REQUIRED WORK: Could you please write out each line of the records exactly, minus the pictures?

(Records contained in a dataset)
════════
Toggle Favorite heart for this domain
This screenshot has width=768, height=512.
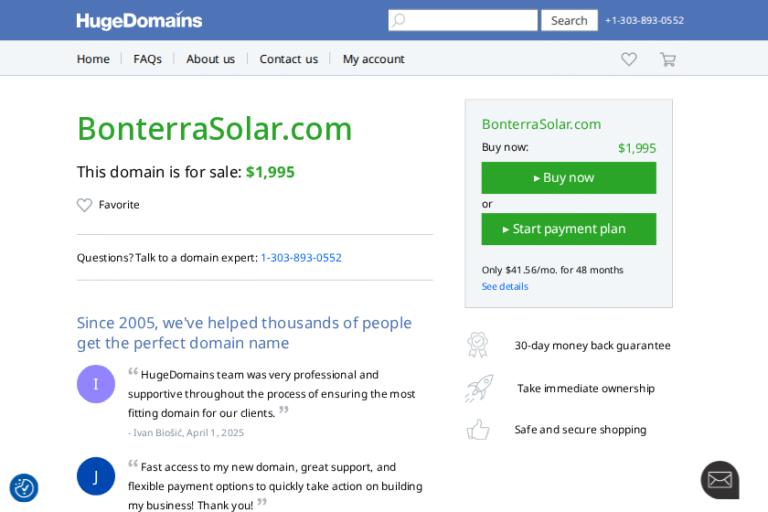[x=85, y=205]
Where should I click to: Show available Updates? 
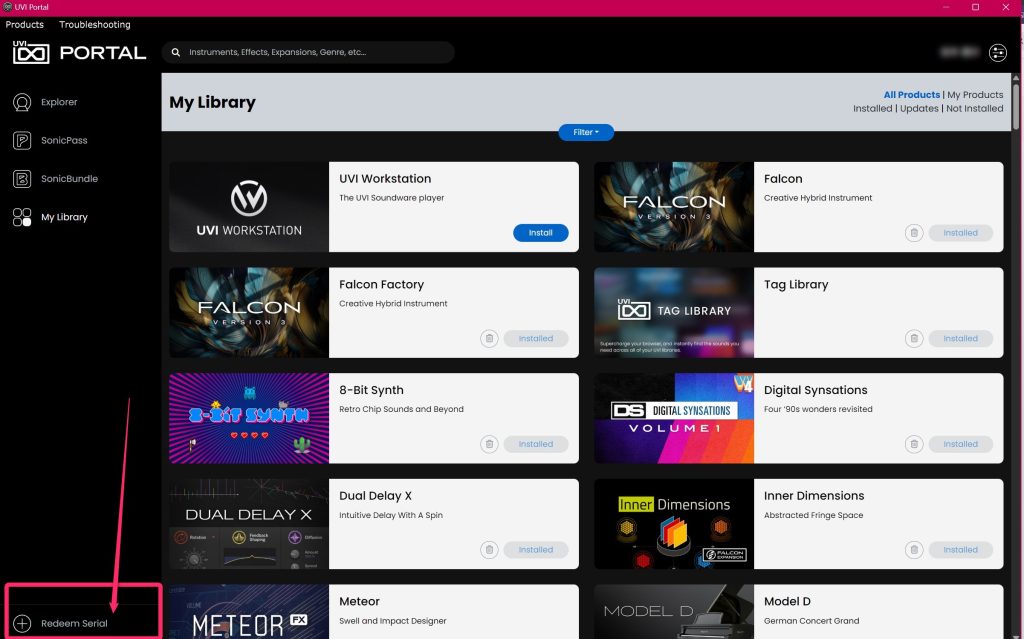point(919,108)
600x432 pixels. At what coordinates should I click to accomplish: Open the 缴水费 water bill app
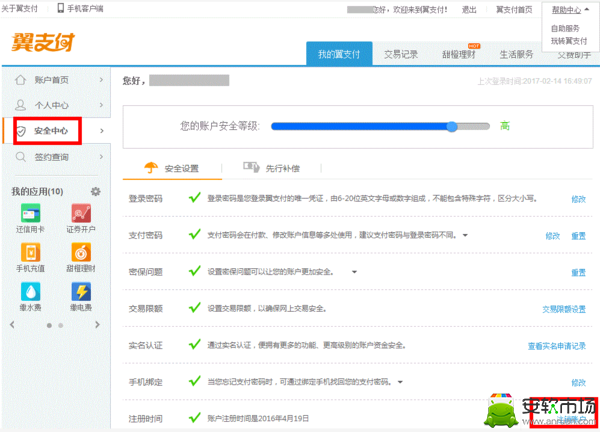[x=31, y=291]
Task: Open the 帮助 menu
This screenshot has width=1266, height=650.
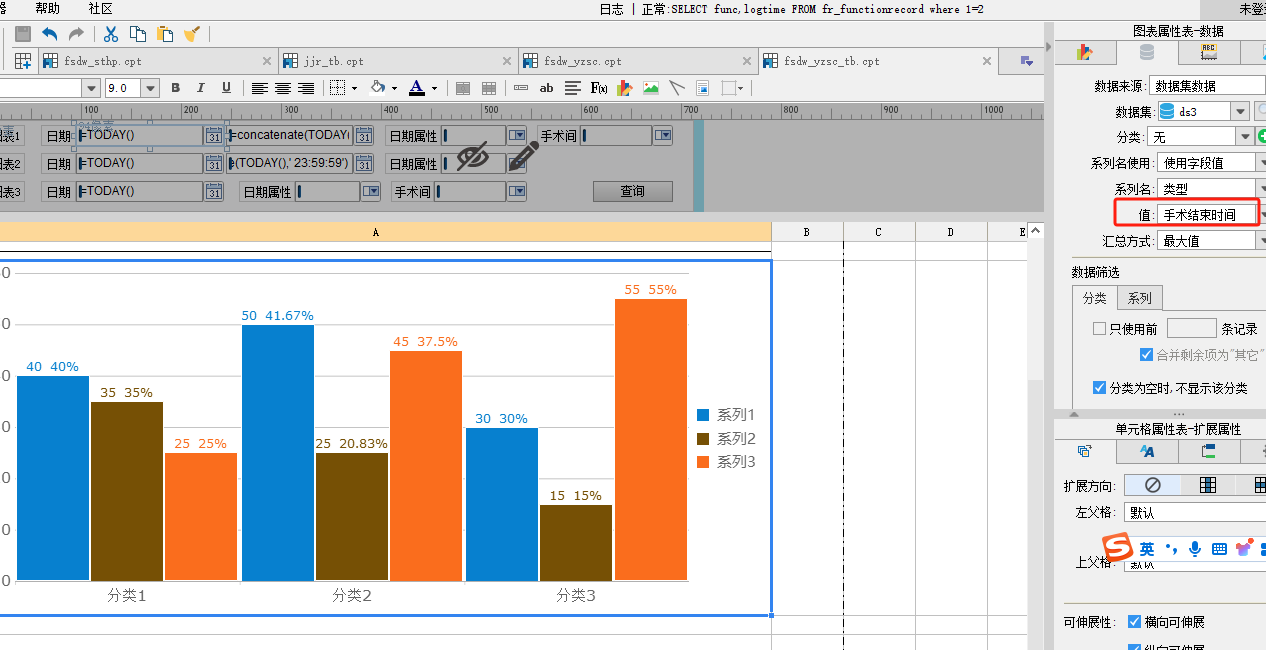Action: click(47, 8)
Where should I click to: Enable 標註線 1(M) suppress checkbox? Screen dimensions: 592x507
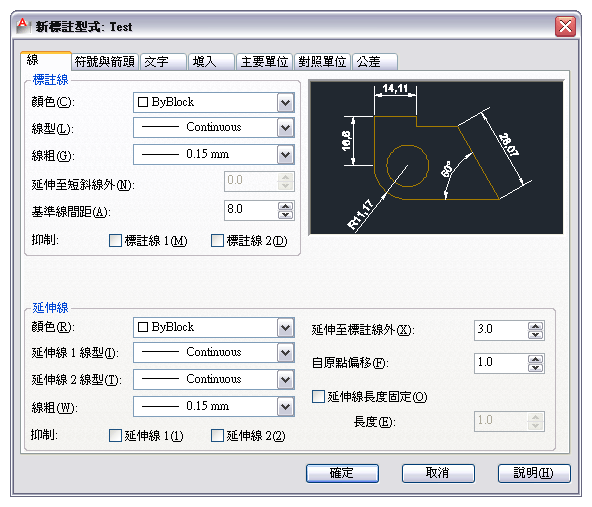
════════
RESPONSE AREA:
Toggle Favorite heart for this domain
This screenshot has width=768, height=512.
[x=85, y=205]
Where should I click to: Show available Updates? 
point(919,108)
600x432 pixels. At what coordinates should I click to accomplish: Open the 缴水费 water bill app
[x=31, y=291]
Task: Open the 帮助 menu
This screenshot has width=1266, height=650.
Action: click(47, 8)
Where should I click to: Enable 標註線 1(M) suppress checkbox? Screen dimensions: 592x507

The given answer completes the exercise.